**Entries supplied**
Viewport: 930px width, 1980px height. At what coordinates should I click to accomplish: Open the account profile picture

...

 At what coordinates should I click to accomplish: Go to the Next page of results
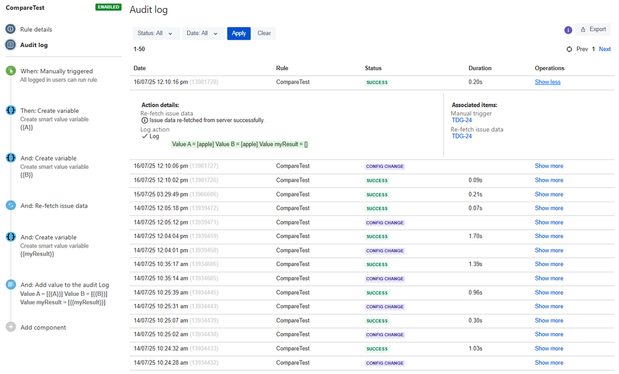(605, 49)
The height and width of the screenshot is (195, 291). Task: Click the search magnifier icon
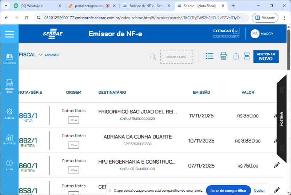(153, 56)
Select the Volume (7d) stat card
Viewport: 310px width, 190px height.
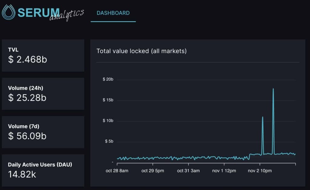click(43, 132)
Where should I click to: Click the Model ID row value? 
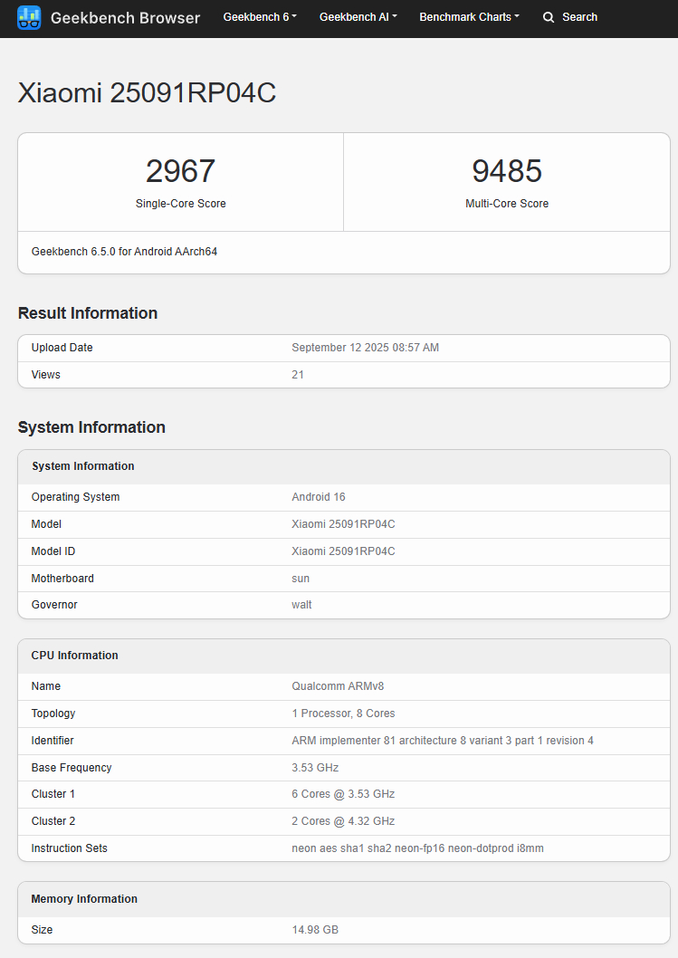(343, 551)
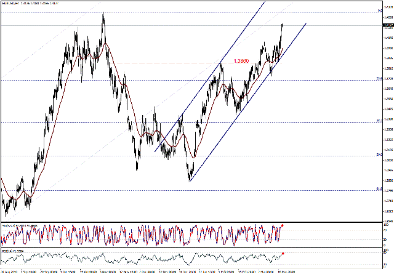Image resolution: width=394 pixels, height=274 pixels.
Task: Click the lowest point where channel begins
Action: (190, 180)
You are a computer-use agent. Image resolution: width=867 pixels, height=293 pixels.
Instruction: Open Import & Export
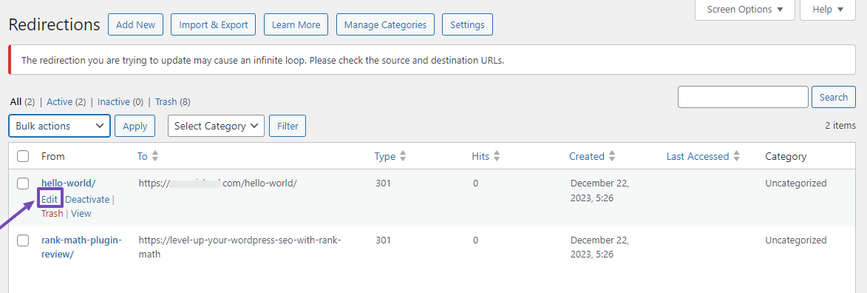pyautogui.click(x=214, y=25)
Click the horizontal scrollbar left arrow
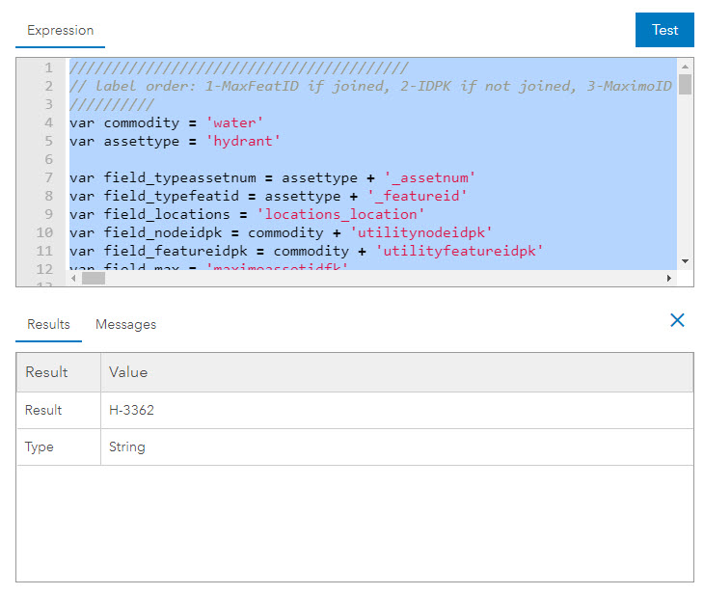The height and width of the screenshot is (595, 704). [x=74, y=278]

**Task item**
Every line above between the one containing "Select the Volume (7d) stat card" and the one containing "You are a computer-use", those two included, is to be printed exactly. No pictures go into the copy.

**Exercise solution**
Select the Volume (7d) stat card
Viewport: 310px width, 190px height.
click(43, 132)
Where should I click to: Click the Model ID row value? 
(343, 551)
Image resolution: width=394 pixels, height=274 pixels.
Task: Click the lowest point where channel begins
Action: (190, 180)
You are a computer-use agent. Image resolution: width=867 pixels, height=293 pixels.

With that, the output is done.